B. The Fund and the Adviser, jointly and severally, represent and
warrant to the Sub-adviser that the Disclosure Documents will fully comply with
the provisions of the Securities Act of 1933, as amended, the Securities
Exchange Act of 1934, as amended, the Investment Company Act of 1940, as
amended, and other applicable laws, and the Disclosure Documents at all such
times will not contain an untrue statement of a material fact or omit to state a
material fact required to be stated therein or necessary to make the statements
therein not misleading, except that this representation and warranty does not
apply to statements or omissions in the Disclosure Documents made in reliance
upon information furnished to the Fund or the Adviser in writing by the
Sub-adviser which the Fund had informed the Sub-adviser was to be used, or which
the Sub-adviser had acknowledged was to be used, in the particular Disclosure
Document. The Fund and the Adviser will notify the Sub-adviser promptly of the
happening of any event which in the judgment of the Fund or the Adviser makes
any statement made in the Disclosure Documents untrue in any material respect or
requires the making of any changes in the Disclosure Documents in order to make
the statements therein, in the light of circumstances under which they were
made, not misleading in any material respect, except that the Fund and the
Adviser need not make such notification with respect to information in the
Disclosure Documents based upon information furnished in writing to the Fund or
the Adviser by the Sub-adviser which the Fund had informed the Sub-adviser was
to be used, or which the Sub-adviser had acknowledged was to be used, in the
particular Disclosure Document.

_Data segment_:
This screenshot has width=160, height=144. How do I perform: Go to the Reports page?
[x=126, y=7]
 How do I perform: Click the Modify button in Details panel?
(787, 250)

_Given task_: Give back the whole warranty clause, word for word. Work from the warranty clause only.

_Answer to this exercise_:
B. The Fund and the Adviser, jointly and severally, represent and
warrant to the Sub-adviser that the Disclosure Documents will fully comply with
the provisions of the Securities Act of 1933, as amended, the Securities
Exchange Act of 1934, as amended, the Investment Company Act of 1940, as
amended, and other applicable laws, and the Disclosure Documents at all such
times will not contain an untrue statement of a material fact or omit to state a
material fact required to be stated therein or necessary to make the statements
therein not misleading, except that this representation and warranty does not
apply to statements or omissions in the Disclosure Documents made in reliance
upon information furnished to the Fund or the Adviser in writing by the
Sub-adviser which the Fund had informed the Sub-adviser was to be used, or which
the Sub-adviser had acknowledged was to be used, in the particular Disclosure
Document. The Fund and the Adviser will notify the Sub-adviser promptly of the
happening of any event which in the judgment of the Fund or the Adviser makes
any statement made in the Disclosure Documents untrue in any material respect or
requires the making of any changes in the Disclosure Documents in order to make
the statements therein, in the light of circumstances under which they were
made, not misleading in any material respect, except that the Fund and the
Adviser need not make such notification with respect to information in the
Disclosure Documents based upon information furnished in writing to the Fund or
the Adviser by the Sub-adviser which the Fund had informed the Sub-adviser was
to be used, or which the Sub-adviser had acknowledged was to be used, in the
particular Disclosure Document.